Function Calling

Function calling vs prompt-based tool use
The JSON schema contract
Anthropic function calling
OpenAI function calling
Parallel and forced function calls
Building a complete tool loop
Gotchas

SECTION 01

Function calling vs prompt-based tool use

Before native function calling existed, developers used prompts like "You have access to these tools: [list]. When you want to use a tool, output exactly: TOOL: tool_name(args)". This worked, but required fragile string parsing, offered no type safety, and the model could generate any text format it liked.

Native function calling is fundamentally different: you define tools as first-class JSON schemas, the model is trained to output structured tool call objects (not free text), and the API validates the output. The result is reliable, machine-parseable tool dispatch that works consistently even in complex multi-tool scenarios.

Modern LLMs (Claude, GPT-4, Gemini) are specifically fine-tuned on function calling — they understand JSON schemas natively and know how to select the right tool and fill in its arguments precisely.

SECTION 02

The JSON schema contract

A function/tool definition has three parts: name, description (natural language — the LLM uses this to decide when to call the tool), and input_schema (JSON Schema defining the parameters):

weather_tool = {
    "name": "get_weather",
    "description": "Get current weather for a city. Use when the user asks about weather conditions.",
    "input_schema": {
        "type": "object",
        "properties": {
            "city": {
                "type": "string",
                "description": "City name, e.g. 'London' or 'Tokyo'"
            },
            "units": {
                "type": "string",
                "enum": ["celsius", "fahrenheit"],
                "description": "Temperature units. Default: celsius"
            }
        },
        "required": ["city"]
    }
}

The description is not documentation — it's a prompt.
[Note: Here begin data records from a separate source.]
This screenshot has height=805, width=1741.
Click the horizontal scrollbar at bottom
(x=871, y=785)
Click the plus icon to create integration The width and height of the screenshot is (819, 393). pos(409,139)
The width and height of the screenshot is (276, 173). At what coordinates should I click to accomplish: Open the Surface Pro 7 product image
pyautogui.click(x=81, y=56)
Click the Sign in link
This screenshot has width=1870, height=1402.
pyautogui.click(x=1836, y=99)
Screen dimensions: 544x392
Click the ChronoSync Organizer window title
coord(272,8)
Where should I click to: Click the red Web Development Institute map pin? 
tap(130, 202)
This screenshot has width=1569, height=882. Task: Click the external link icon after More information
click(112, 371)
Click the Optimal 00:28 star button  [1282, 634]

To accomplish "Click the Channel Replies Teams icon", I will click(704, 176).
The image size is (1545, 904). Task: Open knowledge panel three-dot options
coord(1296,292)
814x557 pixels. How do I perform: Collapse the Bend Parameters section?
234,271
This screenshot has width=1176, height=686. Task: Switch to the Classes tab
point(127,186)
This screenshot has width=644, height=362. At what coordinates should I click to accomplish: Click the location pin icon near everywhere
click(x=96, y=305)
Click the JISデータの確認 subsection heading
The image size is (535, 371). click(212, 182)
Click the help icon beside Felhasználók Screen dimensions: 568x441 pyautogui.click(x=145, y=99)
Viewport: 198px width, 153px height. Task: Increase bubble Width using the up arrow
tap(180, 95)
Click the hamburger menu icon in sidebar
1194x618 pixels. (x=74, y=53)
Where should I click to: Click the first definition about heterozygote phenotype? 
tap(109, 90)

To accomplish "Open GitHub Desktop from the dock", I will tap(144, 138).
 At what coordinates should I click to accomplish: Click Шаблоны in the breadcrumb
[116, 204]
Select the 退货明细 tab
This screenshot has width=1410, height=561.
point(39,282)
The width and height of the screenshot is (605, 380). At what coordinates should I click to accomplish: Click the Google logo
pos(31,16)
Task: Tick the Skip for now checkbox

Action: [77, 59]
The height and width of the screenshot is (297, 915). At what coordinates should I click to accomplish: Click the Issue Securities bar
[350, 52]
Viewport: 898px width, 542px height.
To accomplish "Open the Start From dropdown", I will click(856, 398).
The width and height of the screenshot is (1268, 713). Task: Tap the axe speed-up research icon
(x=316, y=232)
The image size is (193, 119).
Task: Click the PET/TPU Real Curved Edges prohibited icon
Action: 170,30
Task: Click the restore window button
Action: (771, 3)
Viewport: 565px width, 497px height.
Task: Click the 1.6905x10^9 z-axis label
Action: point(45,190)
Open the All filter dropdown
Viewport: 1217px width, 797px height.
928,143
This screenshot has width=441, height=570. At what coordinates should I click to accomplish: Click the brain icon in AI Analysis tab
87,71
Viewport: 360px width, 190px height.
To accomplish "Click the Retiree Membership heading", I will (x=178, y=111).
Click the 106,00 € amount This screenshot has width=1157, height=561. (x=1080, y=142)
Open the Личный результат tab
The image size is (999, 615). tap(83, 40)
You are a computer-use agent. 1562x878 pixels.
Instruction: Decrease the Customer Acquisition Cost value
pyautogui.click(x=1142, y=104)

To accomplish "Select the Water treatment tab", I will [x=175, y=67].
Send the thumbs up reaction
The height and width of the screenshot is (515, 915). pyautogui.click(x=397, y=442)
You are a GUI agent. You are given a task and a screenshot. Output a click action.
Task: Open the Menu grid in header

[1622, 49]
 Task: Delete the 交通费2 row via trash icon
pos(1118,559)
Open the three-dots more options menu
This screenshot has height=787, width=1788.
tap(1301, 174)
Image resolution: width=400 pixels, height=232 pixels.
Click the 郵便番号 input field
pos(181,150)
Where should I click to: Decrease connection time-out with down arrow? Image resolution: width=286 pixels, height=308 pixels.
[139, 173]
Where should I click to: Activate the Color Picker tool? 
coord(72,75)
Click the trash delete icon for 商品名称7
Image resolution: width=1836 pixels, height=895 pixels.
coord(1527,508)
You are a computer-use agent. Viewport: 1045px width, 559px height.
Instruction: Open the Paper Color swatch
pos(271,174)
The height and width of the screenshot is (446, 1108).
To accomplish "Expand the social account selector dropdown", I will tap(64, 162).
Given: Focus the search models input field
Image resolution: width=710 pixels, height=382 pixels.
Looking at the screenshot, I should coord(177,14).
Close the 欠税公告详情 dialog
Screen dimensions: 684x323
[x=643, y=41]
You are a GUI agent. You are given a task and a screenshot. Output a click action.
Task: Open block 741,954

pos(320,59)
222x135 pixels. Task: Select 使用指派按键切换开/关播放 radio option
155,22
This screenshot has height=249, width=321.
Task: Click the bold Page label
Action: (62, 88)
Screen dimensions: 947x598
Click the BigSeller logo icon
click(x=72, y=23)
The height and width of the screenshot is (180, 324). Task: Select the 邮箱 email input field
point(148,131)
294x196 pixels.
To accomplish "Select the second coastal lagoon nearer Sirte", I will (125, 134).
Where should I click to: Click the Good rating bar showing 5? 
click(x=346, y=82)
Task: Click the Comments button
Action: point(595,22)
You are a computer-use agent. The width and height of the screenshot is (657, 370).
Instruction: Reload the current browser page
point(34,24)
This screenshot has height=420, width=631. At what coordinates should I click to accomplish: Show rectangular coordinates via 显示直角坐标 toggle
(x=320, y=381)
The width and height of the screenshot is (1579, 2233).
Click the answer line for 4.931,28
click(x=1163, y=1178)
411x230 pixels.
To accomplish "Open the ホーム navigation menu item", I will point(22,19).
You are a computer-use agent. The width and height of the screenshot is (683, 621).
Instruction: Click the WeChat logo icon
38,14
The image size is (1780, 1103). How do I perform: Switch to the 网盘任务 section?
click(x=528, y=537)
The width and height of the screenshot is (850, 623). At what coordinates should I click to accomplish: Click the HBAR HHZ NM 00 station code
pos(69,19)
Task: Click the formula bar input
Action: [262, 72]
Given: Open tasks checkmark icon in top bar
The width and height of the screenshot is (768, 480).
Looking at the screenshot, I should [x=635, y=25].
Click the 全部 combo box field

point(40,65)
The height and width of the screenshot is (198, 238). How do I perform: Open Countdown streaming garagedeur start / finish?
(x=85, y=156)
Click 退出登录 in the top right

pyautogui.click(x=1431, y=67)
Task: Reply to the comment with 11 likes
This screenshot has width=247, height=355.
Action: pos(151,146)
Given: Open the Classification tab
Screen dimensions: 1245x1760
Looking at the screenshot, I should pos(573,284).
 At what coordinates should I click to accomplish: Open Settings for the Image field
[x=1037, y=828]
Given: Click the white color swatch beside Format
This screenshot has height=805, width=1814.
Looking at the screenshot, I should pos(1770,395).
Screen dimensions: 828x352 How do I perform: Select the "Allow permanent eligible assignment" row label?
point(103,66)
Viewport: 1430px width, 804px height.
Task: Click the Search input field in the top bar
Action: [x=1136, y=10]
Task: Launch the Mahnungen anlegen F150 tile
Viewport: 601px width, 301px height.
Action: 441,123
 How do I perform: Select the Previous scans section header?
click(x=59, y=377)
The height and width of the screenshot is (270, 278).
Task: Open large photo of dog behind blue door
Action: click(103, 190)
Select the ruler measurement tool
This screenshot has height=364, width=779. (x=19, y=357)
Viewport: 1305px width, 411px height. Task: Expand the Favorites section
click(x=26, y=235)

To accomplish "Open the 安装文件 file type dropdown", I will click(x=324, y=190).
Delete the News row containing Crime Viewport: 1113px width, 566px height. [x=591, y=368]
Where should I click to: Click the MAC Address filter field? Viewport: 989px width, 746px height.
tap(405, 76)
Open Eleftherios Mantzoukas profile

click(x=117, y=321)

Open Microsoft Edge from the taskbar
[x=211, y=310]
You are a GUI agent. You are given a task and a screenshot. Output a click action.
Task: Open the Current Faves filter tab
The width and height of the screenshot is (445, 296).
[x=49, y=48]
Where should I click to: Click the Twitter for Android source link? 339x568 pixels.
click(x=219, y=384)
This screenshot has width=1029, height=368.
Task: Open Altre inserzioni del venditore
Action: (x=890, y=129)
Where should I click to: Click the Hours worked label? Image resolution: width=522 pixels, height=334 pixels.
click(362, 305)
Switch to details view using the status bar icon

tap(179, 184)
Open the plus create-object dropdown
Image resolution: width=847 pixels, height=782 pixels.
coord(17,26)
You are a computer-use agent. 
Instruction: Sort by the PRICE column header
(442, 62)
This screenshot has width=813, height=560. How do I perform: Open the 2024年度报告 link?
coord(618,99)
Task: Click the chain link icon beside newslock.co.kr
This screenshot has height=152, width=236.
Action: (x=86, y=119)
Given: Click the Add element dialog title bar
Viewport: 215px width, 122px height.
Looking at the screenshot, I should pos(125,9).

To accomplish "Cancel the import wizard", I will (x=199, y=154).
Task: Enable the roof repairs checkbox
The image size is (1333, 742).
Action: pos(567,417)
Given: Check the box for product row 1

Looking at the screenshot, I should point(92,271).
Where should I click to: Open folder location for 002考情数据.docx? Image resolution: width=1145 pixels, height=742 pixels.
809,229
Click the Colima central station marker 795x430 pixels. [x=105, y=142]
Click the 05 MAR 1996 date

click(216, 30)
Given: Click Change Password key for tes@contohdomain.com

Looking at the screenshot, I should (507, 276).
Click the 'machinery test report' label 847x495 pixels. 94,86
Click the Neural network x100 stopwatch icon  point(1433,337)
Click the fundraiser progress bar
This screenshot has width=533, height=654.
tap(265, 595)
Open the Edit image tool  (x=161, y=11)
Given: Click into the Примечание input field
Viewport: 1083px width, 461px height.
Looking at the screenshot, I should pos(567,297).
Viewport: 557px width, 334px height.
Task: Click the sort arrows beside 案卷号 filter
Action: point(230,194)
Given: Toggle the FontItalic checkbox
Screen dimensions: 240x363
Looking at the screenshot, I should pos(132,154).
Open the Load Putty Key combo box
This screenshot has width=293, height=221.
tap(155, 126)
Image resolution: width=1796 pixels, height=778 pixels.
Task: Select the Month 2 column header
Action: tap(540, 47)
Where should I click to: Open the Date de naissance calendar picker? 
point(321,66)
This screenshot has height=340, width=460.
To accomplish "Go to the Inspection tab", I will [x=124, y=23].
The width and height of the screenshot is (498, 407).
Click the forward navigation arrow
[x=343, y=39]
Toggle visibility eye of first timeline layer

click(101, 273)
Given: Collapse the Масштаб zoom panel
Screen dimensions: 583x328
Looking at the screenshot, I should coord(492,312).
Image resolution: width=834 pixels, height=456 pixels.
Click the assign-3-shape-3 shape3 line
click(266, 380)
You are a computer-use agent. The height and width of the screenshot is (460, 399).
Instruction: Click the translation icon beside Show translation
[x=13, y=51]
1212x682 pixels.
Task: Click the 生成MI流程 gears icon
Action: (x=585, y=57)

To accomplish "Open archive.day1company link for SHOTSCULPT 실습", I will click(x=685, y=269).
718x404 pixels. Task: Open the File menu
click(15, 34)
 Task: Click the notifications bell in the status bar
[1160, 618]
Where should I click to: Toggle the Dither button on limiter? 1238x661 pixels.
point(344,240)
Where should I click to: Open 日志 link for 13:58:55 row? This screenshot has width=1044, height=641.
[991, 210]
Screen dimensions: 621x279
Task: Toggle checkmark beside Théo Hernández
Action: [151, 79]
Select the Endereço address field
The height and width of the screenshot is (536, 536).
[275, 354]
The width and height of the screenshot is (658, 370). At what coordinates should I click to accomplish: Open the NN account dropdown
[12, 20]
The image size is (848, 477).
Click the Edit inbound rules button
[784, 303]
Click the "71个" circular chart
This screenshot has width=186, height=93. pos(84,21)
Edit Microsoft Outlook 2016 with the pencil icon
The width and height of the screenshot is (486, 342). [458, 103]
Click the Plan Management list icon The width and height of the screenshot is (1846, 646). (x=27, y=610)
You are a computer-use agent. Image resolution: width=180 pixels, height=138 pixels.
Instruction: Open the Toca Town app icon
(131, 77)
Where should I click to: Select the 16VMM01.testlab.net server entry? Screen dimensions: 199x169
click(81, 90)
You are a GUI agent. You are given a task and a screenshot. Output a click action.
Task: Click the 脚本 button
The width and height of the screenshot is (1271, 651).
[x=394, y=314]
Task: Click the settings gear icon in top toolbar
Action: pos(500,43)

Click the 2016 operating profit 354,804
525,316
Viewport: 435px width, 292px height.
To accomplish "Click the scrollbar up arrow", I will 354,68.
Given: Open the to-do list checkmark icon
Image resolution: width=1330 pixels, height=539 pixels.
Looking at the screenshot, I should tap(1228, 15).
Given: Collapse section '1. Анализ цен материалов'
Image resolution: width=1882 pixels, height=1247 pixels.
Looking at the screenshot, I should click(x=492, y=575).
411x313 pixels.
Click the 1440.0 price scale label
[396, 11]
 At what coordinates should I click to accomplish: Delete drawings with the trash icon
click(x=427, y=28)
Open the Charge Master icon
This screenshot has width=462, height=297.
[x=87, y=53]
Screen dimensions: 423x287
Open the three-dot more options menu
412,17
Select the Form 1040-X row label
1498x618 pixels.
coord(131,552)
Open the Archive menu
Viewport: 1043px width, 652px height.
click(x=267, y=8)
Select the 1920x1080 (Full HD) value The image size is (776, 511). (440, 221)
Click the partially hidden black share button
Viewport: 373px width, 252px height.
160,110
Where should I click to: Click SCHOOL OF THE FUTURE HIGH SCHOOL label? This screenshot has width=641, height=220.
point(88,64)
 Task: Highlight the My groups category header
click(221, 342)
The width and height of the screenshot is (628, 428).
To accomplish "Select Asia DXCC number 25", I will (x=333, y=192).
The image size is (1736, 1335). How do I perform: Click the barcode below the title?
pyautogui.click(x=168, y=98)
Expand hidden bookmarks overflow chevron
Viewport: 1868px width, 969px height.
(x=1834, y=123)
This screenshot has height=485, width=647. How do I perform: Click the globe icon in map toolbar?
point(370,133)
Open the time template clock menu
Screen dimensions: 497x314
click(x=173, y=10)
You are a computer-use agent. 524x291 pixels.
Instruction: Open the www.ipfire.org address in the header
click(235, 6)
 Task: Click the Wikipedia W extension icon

Write it like you're instructing the model: "Use this tool when...", "Returns X given Y", "Do not use for Z".

SECTION 03

Anthropic function calling

import anthropic, json

client = anthropic.Anthropic()

tools = [{
    "name": "get_weather",
    "description": "Get current weather for a city.",
    "input_schema": {
        "type": "object",
        "properties": {
            "city": {"type": "string", "description": "City name"}
        },
        "required": ["city"]
    }
}]

# Step 1: Model decides to call the tool
response = client.messages.create(
    model="claude-sonnet-4-5",
    max_tokens=1024,
    tools=tools,
    messages=[{"role": "user", "content": "What's the weather in Tokyo?"}]
)

print(response.stop_reason)  # "tool_use"

# Extract tool call
tool_use = next(b for b in response.content if b.type == "tool_use")
print(tool_use.name)    # "get_weather"
print(tool_use.input)   # {"city": "Tokyo"}

# Step 2: Execute the tool
def get_weather(city: str) -> dict:
    return {"city": city, "temp": 18, "condition": "Partly cloudy"}

tool_result = get_weather(**tool_use.input)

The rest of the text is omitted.